Intervention 2: prevent foot complications through educating the pt on proper foot care, footwear, and appropriate medical care.

Disadvantage 1: Socioeconomic status/inadequate, insurance. There may be a lack of clinics in the patient’s immediate area. Many insurance programs will not cover the best treatment.
“In some geographical areas there are no health-care clinics at all.” (Van Houtum, para 2) This makes travel to distant towns or cities imperative, not only when a medical problem or emergency arises, but also to attend regularly scheduled appointments. As many people who live in rural areas are among the countries poorest and gas prices are steadily on the rise it many patients are unable to afford to travel two to three times per month to maintain adequate diabetic foot care. Further more, for the patients that can make regular appointments there is the cost of the visit it’s self. An additional problem is that some patient’s health insurance may to cover the treatments necessary in the beginning of foot complications, taking the position that the treatment is too costly. However, “problems that are neglected in the early stages may deteriorate and necessitate aggressive and expensive interventions.” (Van Houtum, para 5)

Disadvantage 2: Religious and cultural practices that may increase diabetic foot problems.
Cultural and religious beliefs can become barriers to prevention and treatment of diabetic foot problems. (Van Houtum, 2005) Some religious practices such as Catholicism require kneeling while praying.

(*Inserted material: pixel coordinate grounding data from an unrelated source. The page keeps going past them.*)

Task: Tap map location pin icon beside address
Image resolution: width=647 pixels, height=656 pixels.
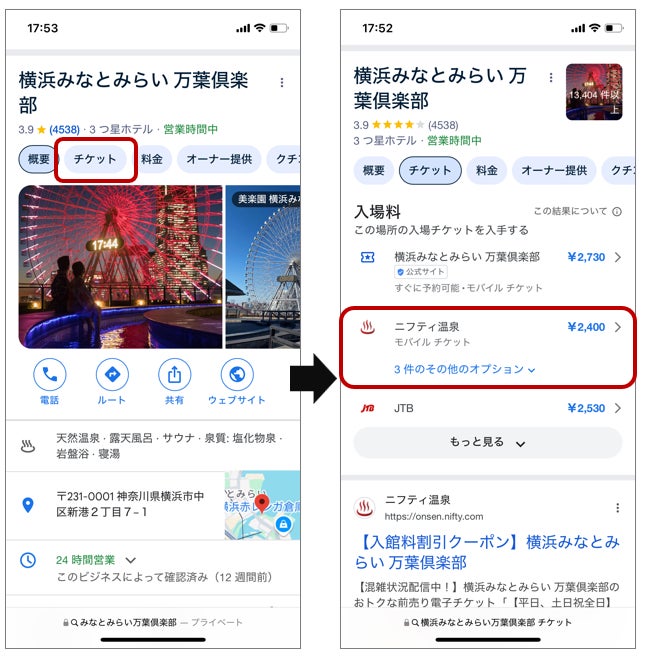Action: (28, 505)
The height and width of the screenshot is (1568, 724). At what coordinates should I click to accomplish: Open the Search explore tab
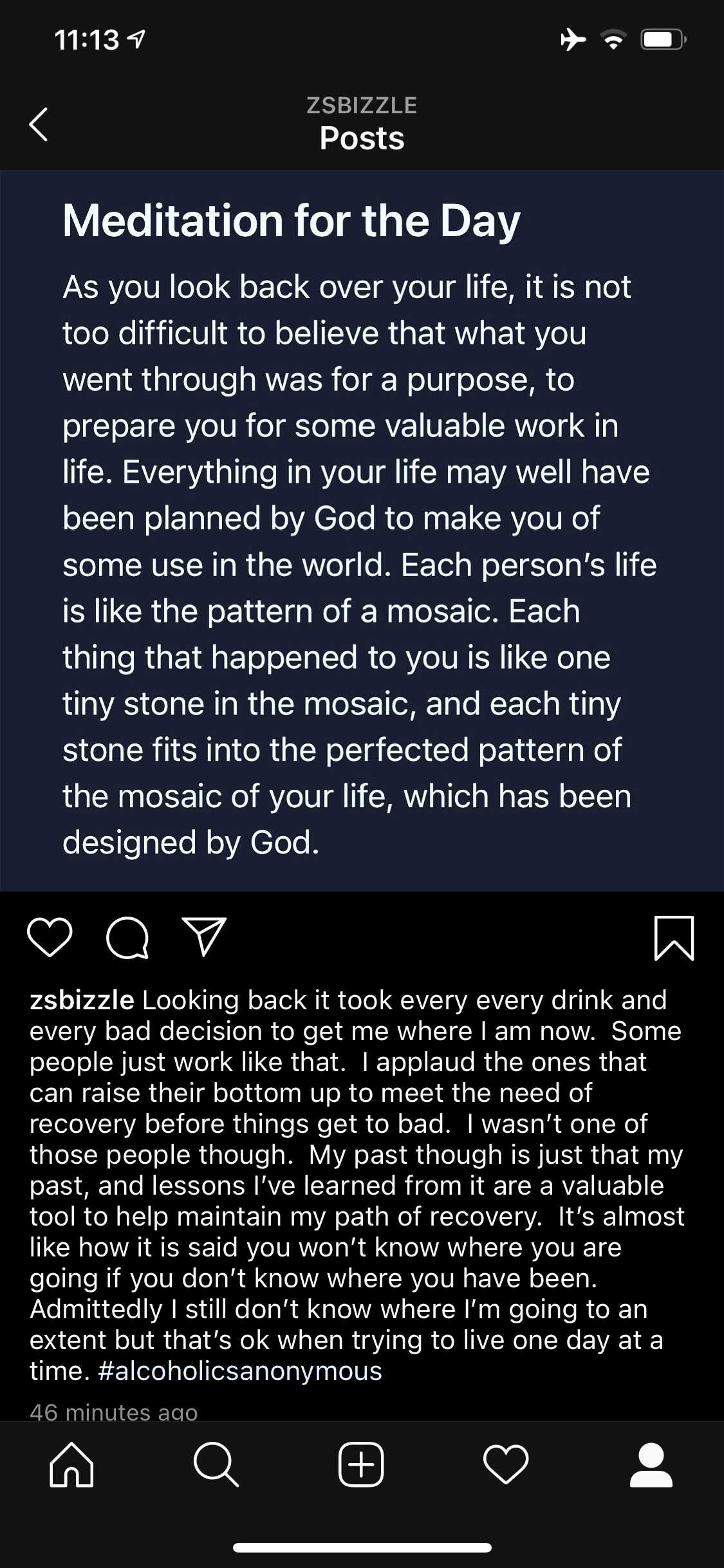click(x=216, y=1465)
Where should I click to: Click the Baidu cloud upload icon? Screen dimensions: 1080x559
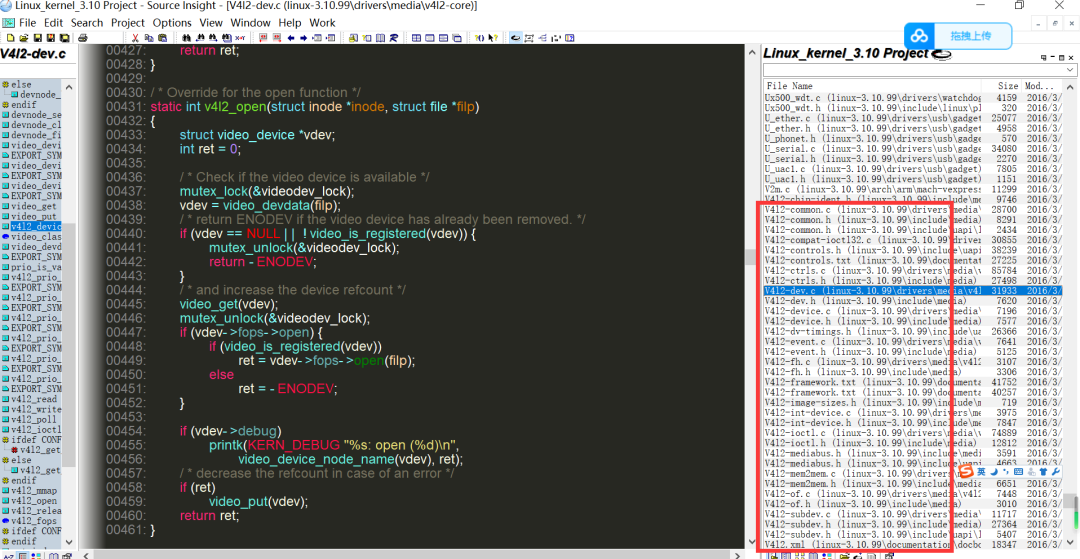coord(920,36)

Kneeling puts pressure on the toes and decreases blood flow to the feet. Still other religions require patrons to go bare foot while visiting holy places, putting the diabetic patient at risk for injuring his or her already precarious feet. Other cultural beliefs such as seeing a healer or medicine man instead of seeking contemporary medical care can prolong the problem possibly leading to further complications.

References
Bailes, B. K. (2002). Diabetes mellitus and its chronic complications. Association of Operating Room Nurses Journal, 76, 265-284. Retrieved October 28, 2006, form Expanded Academic ASAP database.
Gellar, A. L., Schrader,K., Nansel, R. T. (2007) Healthy Eating Practices Perceptions, Facillitators, and Barriers Among youth with Diabetes. Retrieved October 26, 2007 from http://tde.sagepub.com/cgi/content/full/33/4/671
Gibbons, G., & Locke, C. (2006) Foot ulcerations and infections. In H. E. Lebovitz, (Ed.), Therapy for diabetes mellitus and related disorders (pp. 521-526). Alexandria, VA: American Diabetes Association.
Lager, J. (2004). Diabetes mellitus. Retrieved January 07, 2007 from http://www.faqs.org/nutrition/Diab-Em/Diabetes-Mellitus.html
Mayo clinic. (2005). Diabetes mellitus. Retrieved October 26, 2007 from
http://www.mayoclinic.com/health/diabetes-diet/DA00029
Shilling, F. (2003). Foot care in patients with diabetes. Nursing Standards 17 (23), 61-65. Retrieved October 28, 2006, from Expanded Academic ASAP database.
Van Houtum, W, H, (2005, November 12). Barriers to the delivery of diabetic foot care, Lancet 366 (9498), 1678-1679. Retrived October 26, 2007, from Expanded Academic ASAP database.
Vaughan, L. (2005, July 13). Dietary guidelines for the management of diabetes. Nursing Standard 19 (44), 56-64. Retrieved October 21, 2006, from Expanded Academic ASAP database.